Russia’s U.N. Ambassador Vitaly Churkin said “some people seem to be excited” but he clearly wasn’t. “I think it might be useful. We’ll see,” he said, declaring diplomatically that he has a “very good impression of all candidates.”
By tradition, the job of secretary-general has rotated among regions and Asia, Africa, Latin America and Europe have all held the top U.N. post. East European nations, including Russia, argue that they have never had a secretary-general and it is their turn. There has also never been a woman secretary-general and a group of 56 nations are campaigning for the first female U.N. chief.
Srgjan Kerim, a former Macedonian foreign minister and ex-General Assembly president, stressed the importance of following the unwritten rule of rotation, saying Thursday it maintains “mutual trust” and promotes needed unity at a time [when] the world is facing many crises.
Former New Zealand Prime Minister Helen Clark, who heads the U.N. Development Program, said the U.N. needs “a proven leader who is pragmatic and effective” — and she has demonstrated those qualities. As one of four women in the race, she stressed that “all my life I have fought for gender equality and women’s empowerment.”
Former Serbian foreign minister and General Assembly President Vuk Jeremic, who was only nominated by his government on Monday, presented General Assembly members with an 81-page platform containing 53 specific commitments on issues from stabilizing countries in the Mideast and North Africa to prioritizing genocide prevention.

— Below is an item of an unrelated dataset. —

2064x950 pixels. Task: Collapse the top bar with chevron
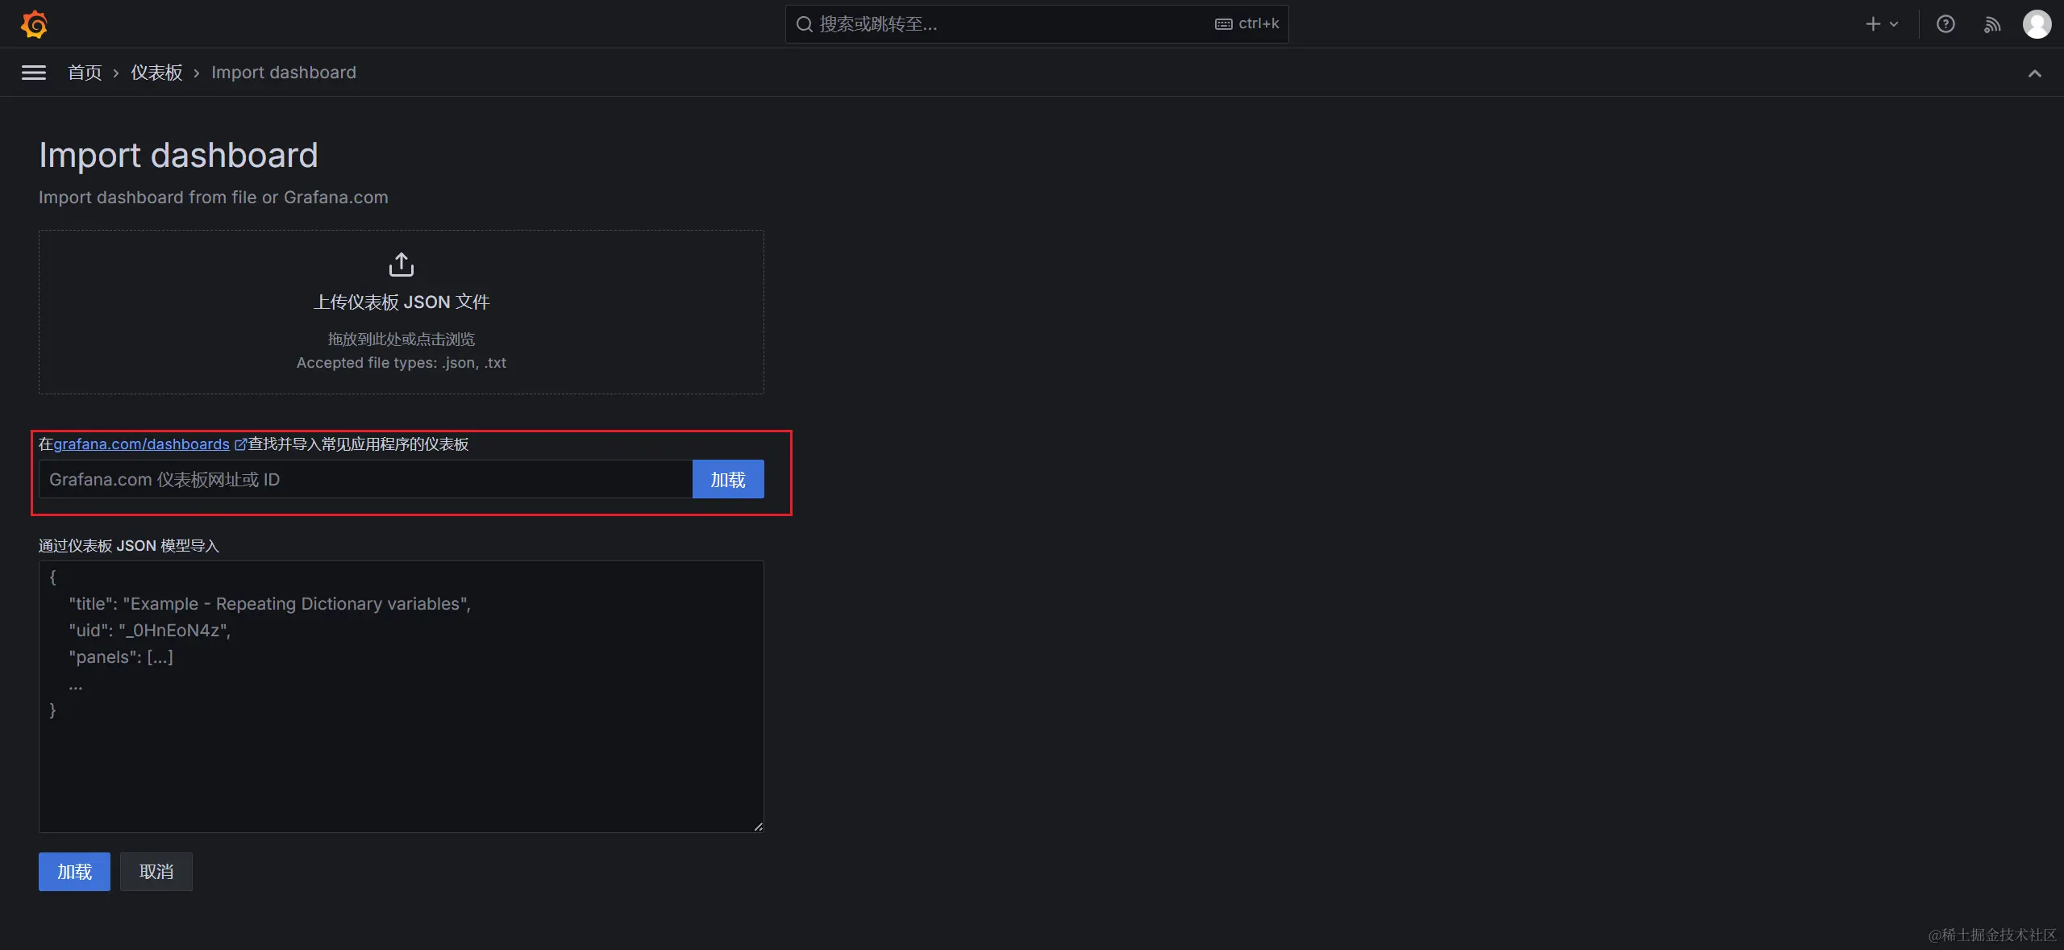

Lykketoft said a common thread among all the candidates was that the U.N. has taken some great steps forward with new development goals, a climate agreement and maybe progress in Iran and a start in Syria. But there was also widespread agreement on the need for the U.N. to undertake “pro-active intervention to avoid conflicts and contain conflicts,” adopt a stronger network to monitor human rights violations, and reform the U.N. bureaucracy, he said.
Former Slovenian president Danilo Turk said “the secretary-general is neither secretary nor general” but “a servant of the organization” who must be available 24 hours a day. As U.N. chief, he said he would urgently review global crises, launch a program to implement the new U.N. goals for 2030, and carry out recruitment and budget reforms.
The other candidates are Montenegro’s Foreign Minister Igor Luksic; former Croatian Foreign Minister Vesna Pucic; UNESCO Director-General Irina Bokova from Bulgaria; former Moldovan Foreign Minister Natalia Gherman and former U.N. refugee chief and ex-Portuguese Prime Minister Antonio Guterres.